[What this task involves]: No images, please. Copy each entry below exactly as it reads.

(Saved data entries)
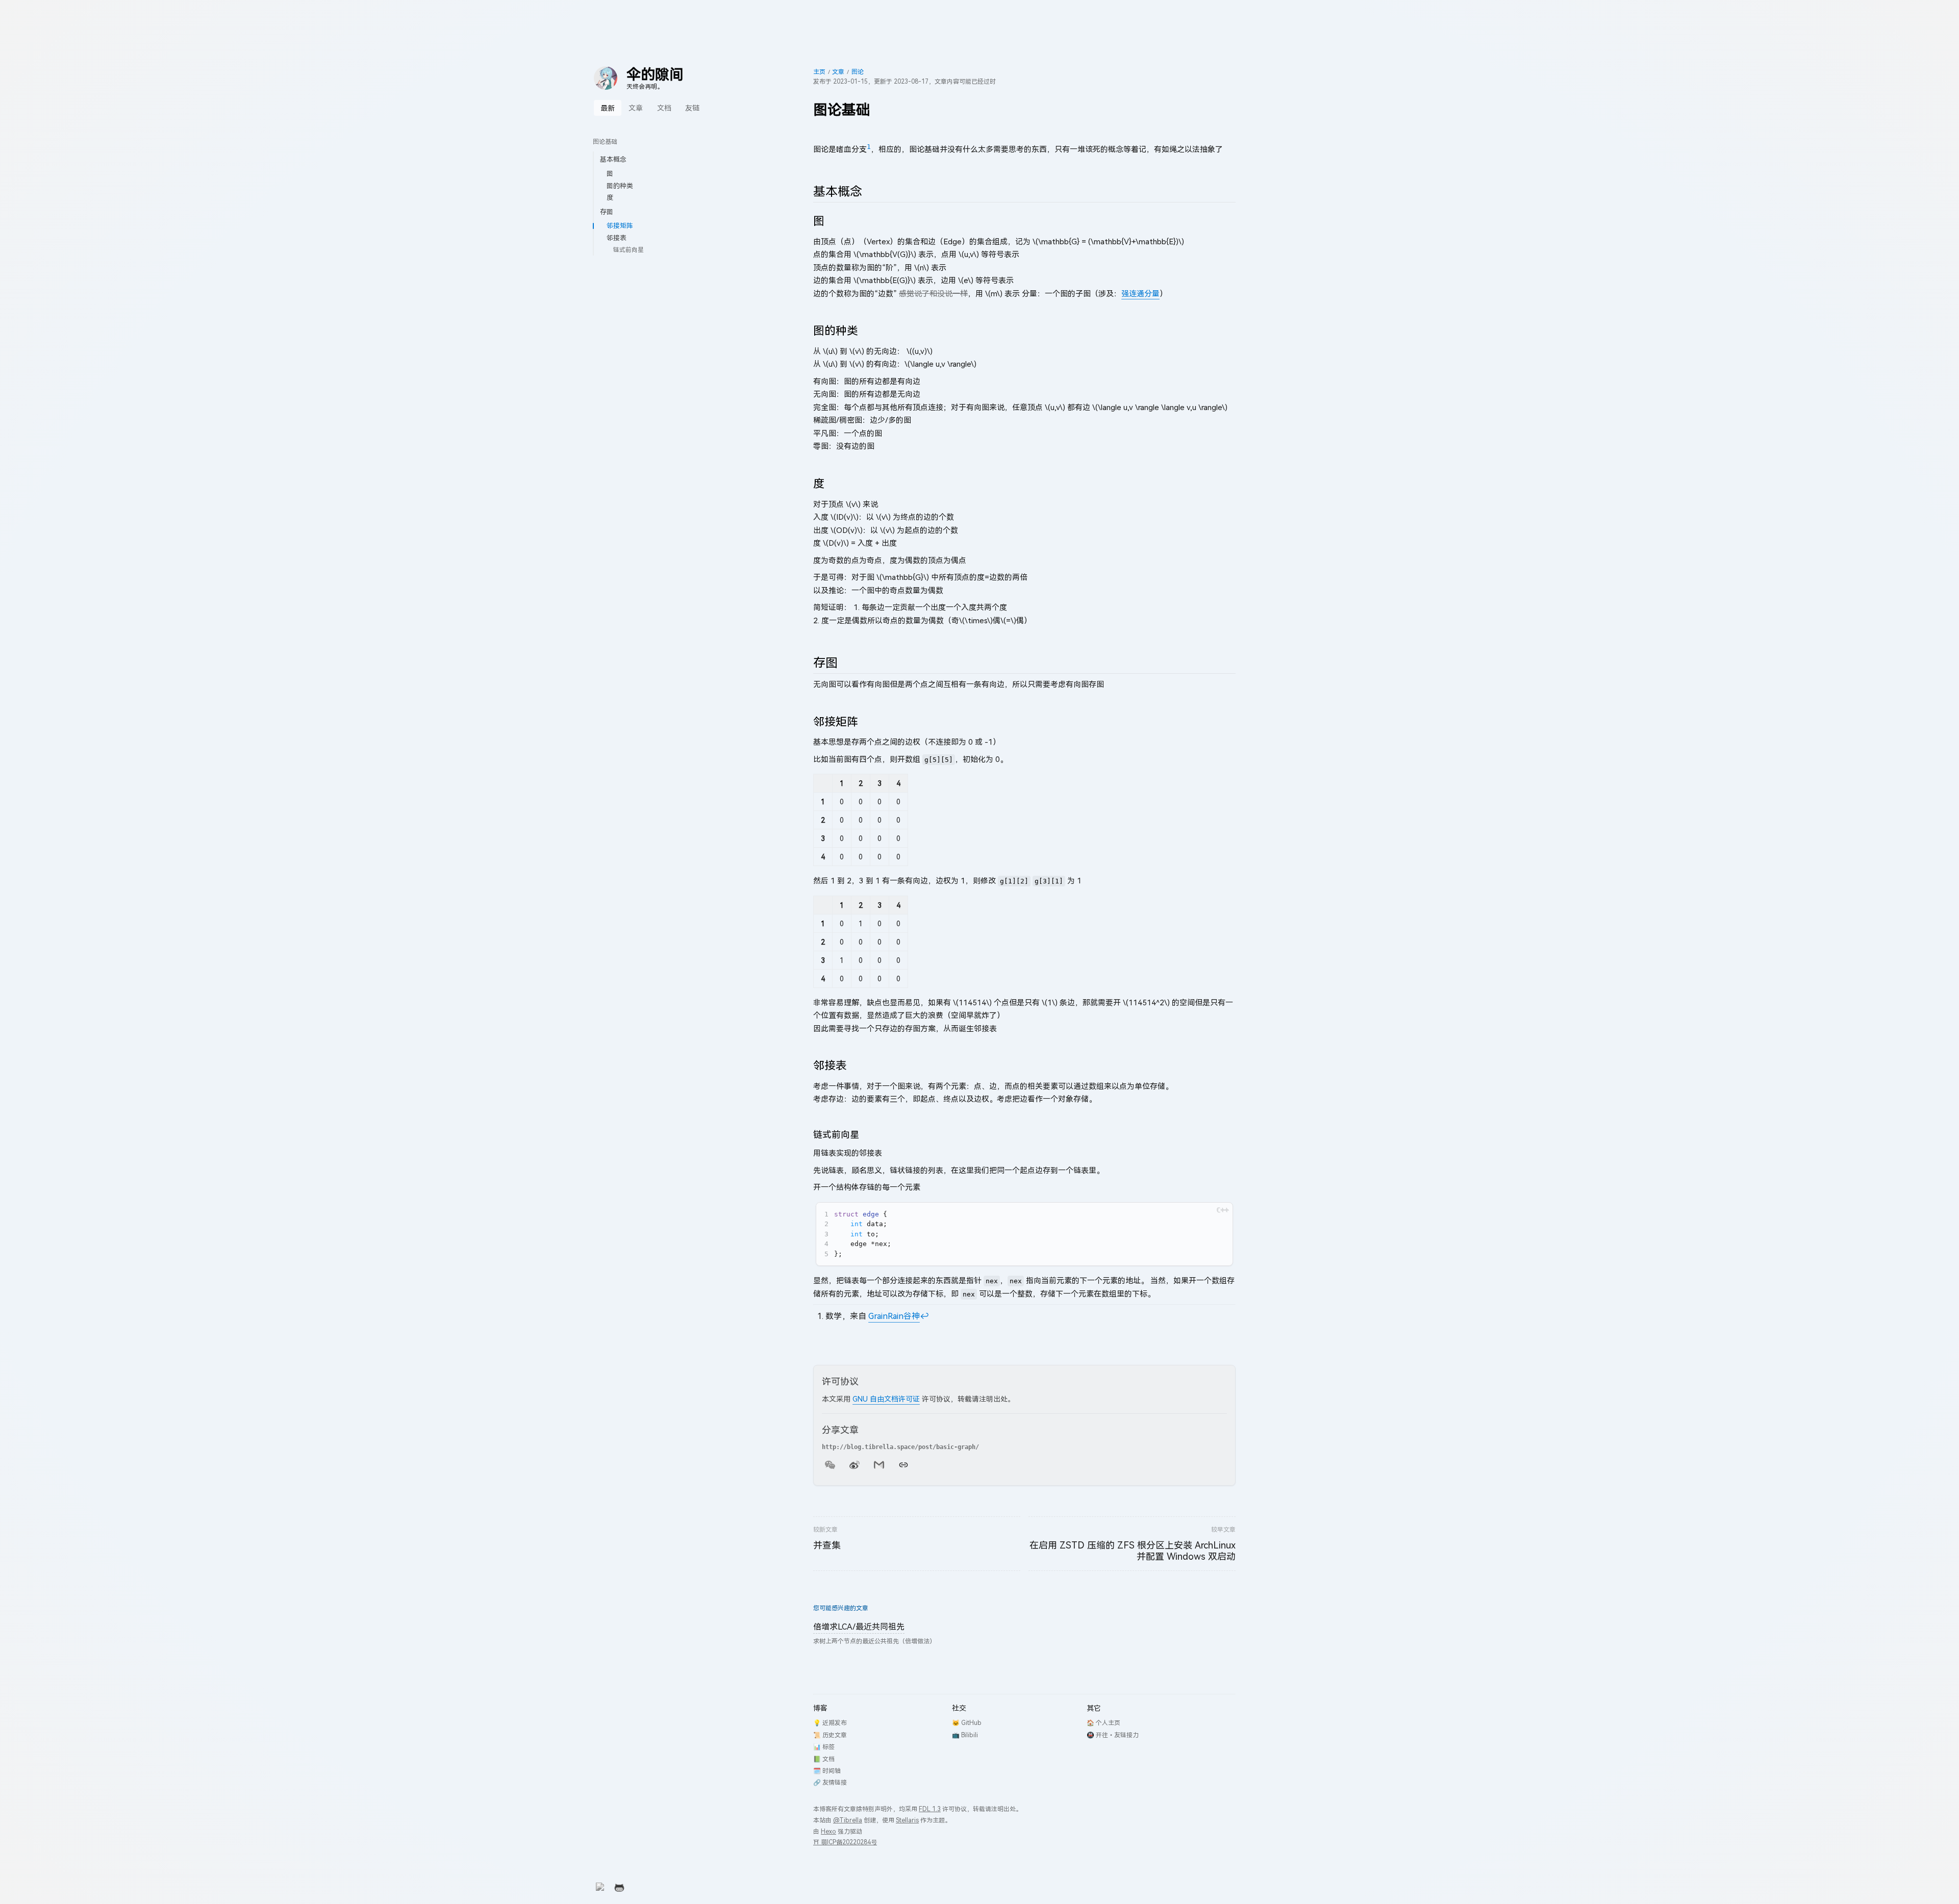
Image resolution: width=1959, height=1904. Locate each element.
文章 (636, 108)
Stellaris (907, 1820)
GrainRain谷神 (894, 1316)
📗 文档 (824, 1759)
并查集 (827, 1545)
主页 (819, 71)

[Answer to the problem]:
Image resolution: width=1959, height=1904. Locate each element.
文章 (636, 108)
Stellaris (907, 1820)
GrainRain谷神 (894, 1316)
📗 文档 (824, 1759)
并查集 (827, 1545)
主页 (819, 71)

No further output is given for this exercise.